Here, the excessive force complained of occurred when defendant Costello deployed two cans of OC spray into plaintiff's cell. There can be little doubt that the allegations in the Complaint, taken as true, set forth a claim for excessive force; however, there is no allegation that Sams or Wood used force against plaintiff. Instead, plaintiff's theory of liability against these defendants is premised on supervisory liability. Plaintiff alleges that both Sams and Wood were aware, or should have been aware, of defendants Costello's and Tibbs' patterns and practices of using excessive force on individuals incarcerated at NCRJ. [Doc. 1 ¶¶ 91, 96]. Plaintiff alleges two other occasions in which defendant Tibbs used excessive force against other inmates: first, on May 5, 2022, one day before the alleged excessive force in this case, plaintiff witnessed Tibbs deploy OC spray against three inmates in the same unit as plaintiff. [Id. at ¶ 90]. Second, that in early June, after the incident in this case, plaintiff witnessed Tibbs use excessive force against an inmate during a recreation period. [Id.]. Plaintiff further alleges that this was part of a larger pattern of deploying OC spray against inmates. [Id. at 88]. Plaintiff alleges that defendants Sams and Wood failed to take action to discipline or otherwise curb the pattern of excessive force by Tibbs and Costello. [Id. at ¶¶ 92, 94, & 97].
The undersigned finds that the Complaint states a claim against Sams and Wood for excessive force based on supervisory liability. First, the allegations, taken as true, show that these defendants had actual or constructive knowledge of a pattern of conduct by defendants Tibbs and Costello which posed a pervasive risk of constitutional injury to individuals incarcerated at NCRJ. In particular, the day before the use of OC spray against plaintiff, a similar incident is alleged to have occurred in which defendant Tibbs deployed OC spray against inmates in another cell in Unit A8. The Complaint plausibly sets forth that this was part of a widespread pattern using excessive force, and this clearly presented an unreasonable risk of harm of a constitutional injury.

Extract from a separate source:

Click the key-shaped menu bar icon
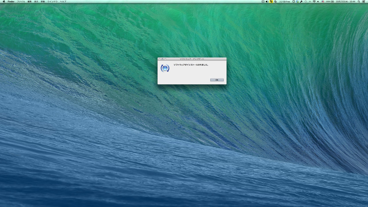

Likewise, given the allegations of similar previous incidents and of a known pattern of excessive force, plaintiff has sufficiently alleged that defendants Sams and Wood showed “deliberate indifference or tacit authorization of the alleged offensive practices.” Shaw, 13 F.3d at 799; see also Danser v. Stansberry, 772 F.3d 340, 350 (4th Cir. 2014) (“A supervisor may be held liable under a tacit authorization theory if that supervisor fails to take action in response to a known pattern of comparable conduct occurring before the incident at issue took place.”).
Finally, the undersigned finds that there is an affirmative causal link between defendants Sams' and Wood's inaction and plaintiff's constitutional injury. A supervisor is liable for the “natural consequences of his actions.” Shaw v. Stroud, 13 F.3d 791, 800 (4th Cir. 1994). Here, there is a clear affirmative causal link between Sams' and Wood's alleged inaction and the May 6, 2022 incident.
Turning to defendants Sams' and Wood's defense of qualified immunity, the undersigned finds that it is inapplicable to the first count of the Complaint. Inmates have a clearly established right to be free of excessive use of chemical agents such as OC spray. Analyzing this right in the Eight Amendment context over twenty years ago, the Fourth Circuit stated: “It is generally recognized that ‘it is a violation of the Eighth Amendment for prison officials to use mace, tear gas or other chemical agents in quantities greater than necessary or for the sole purpose of infliction of pain.'” Williams v. Benjamin, 77 F.3d 756, 763 (4th Cir. 1996) (citation omitted).
Accordingly, the undersigned recommends that the Court deny the Motion to Dismiss as to Count One of the Complaint.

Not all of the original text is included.